Improved utilization of deceased donor kidneys will not be enough to address the need to expand the donor pool. Despite a slight upward trend since 2018, the number of living donor transplants performed annually has remained stagnant over the past decade, highlighting the need to intensify strategies to encourage living donation especially among non-White candidates. Living donors often incur significant donation-related expenses that are not covered by the recipient’s health insurance, and financial burdens are frequently listed as a barrier. Encouragingly, as of October 22, 2020, the US Department of Health and Human Services now allows living donors to be reimbursed for lost wages, child care expenses, and elder care expenses (10). Previously, the only reimbursable expenses were travel to the transplant center, lodging, and meals.

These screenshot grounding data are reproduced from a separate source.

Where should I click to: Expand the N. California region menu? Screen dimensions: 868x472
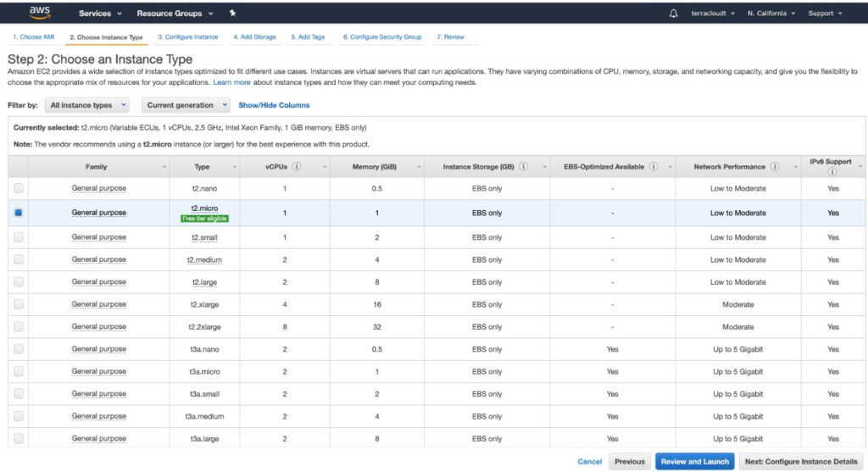[x=771, y=14]
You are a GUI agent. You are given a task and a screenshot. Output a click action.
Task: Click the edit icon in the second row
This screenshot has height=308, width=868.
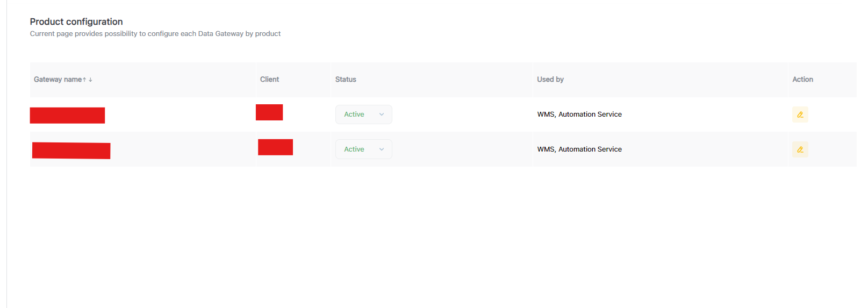(800, 149)
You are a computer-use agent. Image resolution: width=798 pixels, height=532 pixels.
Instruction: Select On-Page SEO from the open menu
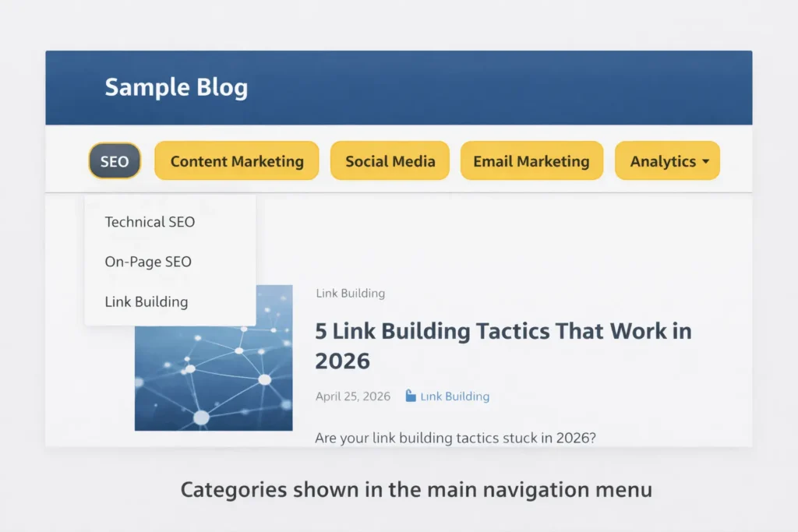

Life-saving kidney transplantation has been widely available in the United States for many decades and allograft and patient post-transplant outcomes are improving. Despite this, several challenges remain. Finding solutions to increase living donation, shorten the wait time to transplant, and eliminate racial disparities in access to transplant are all future priorities for the US transplant community.
A. Hart reports receiving research funding from CSL Behring. The remaining author has nothing to disclose.
The content of this article reflects the personal experience and views of the author(s) and should not be considered medical advice or recommendation. The content does not reflect the views or opinions of the American Society of Nephrology (ASN) or Kidney360. Responsibility for the information and views expressed herein lies entirely with the author(s).
Both authors conceptualized the study, wrote the original draft, and reviewed and edited the manuscript.